RE - 6831 - Sessão: 14/04/2016 às 17:00

RELATÓRIO

O MINISTÉRIO PÚBLICO ELEITORAL interpõe recurso (fls. 46-52) contra decisão do Juízo da 1ª Zona Eleitoral – Porto Alegre – que julgou improcedente a representação por doação acima do limite legal interposta contra a empresa JOÃO DERLY ESPORTES LTDA., ao argumento de que o art. 81 da Lei n. 9.504/97 – o qual dispunha sobre a doação de pessoas jurídicas a campanhas eleitorais – restou revogado pela alteração legislativa trazida pelo advento da Lei n. 13.165/15 (fl. 42 e verso).

Embora nas alegações finais o ente ministerial tenha se manifestado pela improcedência da ação com base na alteração legislativa, o Promotor Eleitoral retificou sua posição anterior ao interpor o presente apelo, motivo pelo qual agora requer a procedência da ação, condenando-se a representada ao pagamento da multa prevista no art. 81, § 2º, da Lei n. 9.504/97, em sua redação vigente à época do fato (fls. 46-52).
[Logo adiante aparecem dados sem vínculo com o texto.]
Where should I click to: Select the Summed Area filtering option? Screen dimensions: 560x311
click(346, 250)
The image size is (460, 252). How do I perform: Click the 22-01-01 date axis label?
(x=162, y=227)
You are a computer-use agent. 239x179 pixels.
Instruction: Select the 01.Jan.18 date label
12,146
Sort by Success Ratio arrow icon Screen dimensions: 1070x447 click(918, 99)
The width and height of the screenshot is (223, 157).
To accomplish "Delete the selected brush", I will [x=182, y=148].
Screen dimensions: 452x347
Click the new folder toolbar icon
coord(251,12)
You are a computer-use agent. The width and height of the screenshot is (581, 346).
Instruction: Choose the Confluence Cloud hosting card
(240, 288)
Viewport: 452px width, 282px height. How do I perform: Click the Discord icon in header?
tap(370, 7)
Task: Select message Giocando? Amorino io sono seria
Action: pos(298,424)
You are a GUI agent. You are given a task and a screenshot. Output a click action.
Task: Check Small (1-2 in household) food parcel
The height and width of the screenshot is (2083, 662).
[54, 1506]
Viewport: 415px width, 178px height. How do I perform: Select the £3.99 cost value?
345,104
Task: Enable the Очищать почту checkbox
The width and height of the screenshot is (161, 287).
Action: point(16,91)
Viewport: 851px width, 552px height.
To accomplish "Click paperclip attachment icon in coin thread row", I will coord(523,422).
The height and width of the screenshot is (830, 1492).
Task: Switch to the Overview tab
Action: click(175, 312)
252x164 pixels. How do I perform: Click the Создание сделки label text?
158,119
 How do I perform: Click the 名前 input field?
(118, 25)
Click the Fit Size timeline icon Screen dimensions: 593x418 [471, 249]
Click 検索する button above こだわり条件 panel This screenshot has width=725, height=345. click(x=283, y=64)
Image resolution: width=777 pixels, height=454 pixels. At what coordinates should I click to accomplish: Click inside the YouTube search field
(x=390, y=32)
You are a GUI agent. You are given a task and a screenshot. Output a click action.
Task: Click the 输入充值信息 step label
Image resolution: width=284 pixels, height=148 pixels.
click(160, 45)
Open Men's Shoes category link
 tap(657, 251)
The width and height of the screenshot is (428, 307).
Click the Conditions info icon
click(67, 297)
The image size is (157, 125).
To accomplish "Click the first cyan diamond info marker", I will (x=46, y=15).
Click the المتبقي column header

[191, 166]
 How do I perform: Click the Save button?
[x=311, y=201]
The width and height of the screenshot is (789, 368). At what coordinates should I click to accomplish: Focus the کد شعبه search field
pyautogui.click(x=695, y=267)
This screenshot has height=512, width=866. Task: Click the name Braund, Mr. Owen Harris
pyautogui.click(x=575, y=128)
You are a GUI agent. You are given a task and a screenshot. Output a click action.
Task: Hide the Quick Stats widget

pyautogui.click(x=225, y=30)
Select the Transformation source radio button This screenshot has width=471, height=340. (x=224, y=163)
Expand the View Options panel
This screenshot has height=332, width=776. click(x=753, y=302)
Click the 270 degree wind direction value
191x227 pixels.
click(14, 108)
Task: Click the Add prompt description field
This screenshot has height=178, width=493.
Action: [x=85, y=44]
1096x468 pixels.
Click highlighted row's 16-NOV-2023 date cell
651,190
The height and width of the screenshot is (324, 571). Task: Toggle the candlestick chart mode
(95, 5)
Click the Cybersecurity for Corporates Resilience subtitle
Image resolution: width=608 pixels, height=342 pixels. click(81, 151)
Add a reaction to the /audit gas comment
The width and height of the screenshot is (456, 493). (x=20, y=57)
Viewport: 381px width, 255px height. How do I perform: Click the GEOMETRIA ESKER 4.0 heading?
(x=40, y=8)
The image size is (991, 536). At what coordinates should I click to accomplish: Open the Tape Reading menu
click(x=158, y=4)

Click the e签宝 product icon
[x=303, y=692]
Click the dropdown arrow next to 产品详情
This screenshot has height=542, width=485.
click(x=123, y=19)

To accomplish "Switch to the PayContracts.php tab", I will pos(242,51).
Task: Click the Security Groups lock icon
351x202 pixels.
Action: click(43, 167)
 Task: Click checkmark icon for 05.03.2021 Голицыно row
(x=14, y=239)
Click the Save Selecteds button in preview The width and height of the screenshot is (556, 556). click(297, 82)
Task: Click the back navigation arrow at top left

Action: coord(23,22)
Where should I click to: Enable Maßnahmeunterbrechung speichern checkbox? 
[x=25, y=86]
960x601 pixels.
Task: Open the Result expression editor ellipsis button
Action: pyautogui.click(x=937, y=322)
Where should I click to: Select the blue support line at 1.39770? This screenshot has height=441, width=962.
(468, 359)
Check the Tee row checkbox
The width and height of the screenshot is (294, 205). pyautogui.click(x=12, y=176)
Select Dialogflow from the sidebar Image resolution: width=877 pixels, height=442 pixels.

Por sua vez, em contrarrazões, a representada JOÃO DERLY ESPORTES LTDA. suscita, em preliminar, a impossibilidade jurídica do pedido, sob o argumento de que o art. 81 da Lei n. 9.504/97 – o qual dispunha sobre a doação de pessoas jurídicas a campanhas eleitorais – foi expressamente revogado pelo art. 15 da Lei n. 13.165/15, não havendo, em sua visão, base legal para a aplicação da penalidade proposta pelo Ministério Público Eleitoral. Sustenta que o argumento central do recurso ministerial baseia-se na alegação de que a retroatividade benéfica aplica-se somente ao Direito Penal e não ao Direito Eleitoral. Todavia, discorda do entendimento do Parquet, pois a compreensão da representada é de que "O instituto da retroatividade benéfica aplica-se a todos os ramos do direito punitivo do Estado, por força do artigo 5º, § 1º, da CF/88, que determina que todos os direitos constitucionais de primeira geração devem ser interpretados em sentido amplo e extensivo". Prequestiona a violação deste dispositivo constitucional. Alega que "a tese exposta no recurso eleitoral não é uma posição unânime do Ministério Público Eleitoral, mas do Procurador Eleitoral que subscreve o recurso". Assevera que "seu colega que emitiu parecer em primeira instância possui entendimento oposto, ou seja, o mesmo da sentença recorrida".

No mérito, a representada reconhece ter-se equivocado quanto à interpretação da legislação eleitoral: entendia que à referida doação aplicar-se-ia a regra do inc. I do art. 25 da Resolução TSE n. 23.406/14, cujo limite era de dez por cento. Sob esta ótica, afirma que a recorrida não tinha consciência da ilicitude, tendo sido o "erro praticado sem dolo e por culpa leve. Sustenta, ainda, ser o caso sob análise análogo ao crime de bagatela, suficiente para afastar a ilicitude em si ou para aplicar a penalidade em grau mínimo". Por todas estas razões, requer seja improvido o recurso ministerial (fls. 61-68).

Nesta instância, os autos foram encaminhados à Procuradoria Regional Eleitoral, que opinou pelo provimento do recurso (fls. 71-75v.).

É o relatório.

 

VOTO

Eminentes colegas:

1. Admissibilidade

1.1. Tempestividade

O recurso é tempestivo.

1.2. Preliminar de impossibilidade jurídica do pedido

A representada suscita, em preliminar, a impossibilidade jurídica do pedido, sob o argumento de que o art. 81 da Lei n. 9.504/97 – o qual dispunha sobre a doação de pessoas jurídicas a campanhas eleitorais – foi expressamente revogado pelo art. 15 da Lei n. 13.165/15, não havendo, em sua visão, base legal para a aplicação da penalidade proposta pelo Ministério Público Eleitoral.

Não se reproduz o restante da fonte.